Phosphate is a salt of phosphoric acid which is found in phosphate rocks. Phosphate rocks have developed over many years in oceans in the form of phosphorite which is a calcium phosphate. Phosphorus dissolves from the rock deposits and is absorbed by plants and the soil. Some igneous rocks also contain phosphate minerals but sedimentary phosphate deposits are more abundant.
Phosphate is a highly sought after resource because of its importance in biological systems. It is important for the development of teeth and bones. Phosphate makes up part of the DNA and RNA molecules of which all life is formed.
What Is Phosphate Used For?
Pure phosphorus is used to make chemicals for industrial usage. The major application of phosphorus is to produce phosphate fertilizers for agriculture.
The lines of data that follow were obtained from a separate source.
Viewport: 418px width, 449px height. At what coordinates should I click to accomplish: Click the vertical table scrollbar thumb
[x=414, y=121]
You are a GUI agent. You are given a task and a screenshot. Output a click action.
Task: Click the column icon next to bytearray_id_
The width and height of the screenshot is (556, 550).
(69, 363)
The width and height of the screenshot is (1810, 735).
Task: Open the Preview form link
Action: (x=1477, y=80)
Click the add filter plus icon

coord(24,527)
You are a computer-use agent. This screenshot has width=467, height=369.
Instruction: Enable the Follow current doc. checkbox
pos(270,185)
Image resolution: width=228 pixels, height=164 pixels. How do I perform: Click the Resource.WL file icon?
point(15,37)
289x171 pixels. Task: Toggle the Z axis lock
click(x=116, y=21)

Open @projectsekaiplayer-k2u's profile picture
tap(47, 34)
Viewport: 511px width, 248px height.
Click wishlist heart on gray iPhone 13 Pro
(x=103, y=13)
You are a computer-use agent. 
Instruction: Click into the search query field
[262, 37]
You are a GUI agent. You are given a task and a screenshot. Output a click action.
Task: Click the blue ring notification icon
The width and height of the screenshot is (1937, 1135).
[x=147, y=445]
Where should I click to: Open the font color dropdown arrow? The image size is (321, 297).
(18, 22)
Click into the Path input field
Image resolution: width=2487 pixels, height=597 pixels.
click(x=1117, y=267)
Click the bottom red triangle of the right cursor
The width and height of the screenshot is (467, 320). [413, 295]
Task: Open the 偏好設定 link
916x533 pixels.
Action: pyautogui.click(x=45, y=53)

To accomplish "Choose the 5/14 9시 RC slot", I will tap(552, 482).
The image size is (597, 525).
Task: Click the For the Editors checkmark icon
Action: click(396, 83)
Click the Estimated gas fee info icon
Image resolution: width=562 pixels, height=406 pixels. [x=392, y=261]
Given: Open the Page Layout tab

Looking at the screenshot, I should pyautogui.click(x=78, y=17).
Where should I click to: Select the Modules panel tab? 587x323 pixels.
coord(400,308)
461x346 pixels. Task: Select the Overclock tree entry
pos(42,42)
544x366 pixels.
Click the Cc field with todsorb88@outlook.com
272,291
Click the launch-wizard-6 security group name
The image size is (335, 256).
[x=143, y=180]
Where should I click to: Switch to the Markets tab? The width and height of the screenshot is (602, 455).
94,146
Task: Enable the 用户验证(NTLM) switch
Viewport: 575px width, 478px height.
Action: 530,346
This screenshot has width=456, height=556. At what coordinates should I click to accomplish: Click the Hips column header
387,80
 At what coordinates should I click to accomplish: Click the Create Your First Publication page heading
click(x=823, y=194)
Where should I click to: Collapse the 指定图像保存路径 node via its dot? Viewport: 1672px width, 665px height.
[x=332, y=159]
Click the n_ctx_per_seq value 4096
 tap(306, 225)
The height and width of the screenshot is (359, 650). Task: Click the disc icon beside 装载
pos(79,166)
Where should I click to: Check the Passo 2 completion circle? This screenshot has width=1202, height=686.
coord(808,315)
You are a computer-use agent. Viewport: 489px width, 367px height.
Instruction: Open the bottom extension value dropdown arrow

It is also used in animal feed as a nutritional supplement and is used in fungicides, food preservatives, water treatment, metallurgy, anti-corrosion agents, ceramics and cosmetics.
Where Is Phosphate Mined?
Large natural deposits of phosphate rocks are found in South Africa, Canada and Russia. The biggest producers of phosphate rock are China, Morocco, United States and Russia. Australia’s reserves are less than 1% of the world’s resources and mines about 2.808 Mt per year.
Phosphate rock minerals are the only noteworthy resources of phosphorus. Phosphorus is essential for animal and plant nutrition and is used in fertilizers for food crops. Other uses include water treatments, cosmetics, ceramics and food preservatives. China is the largest producer of phosphorus.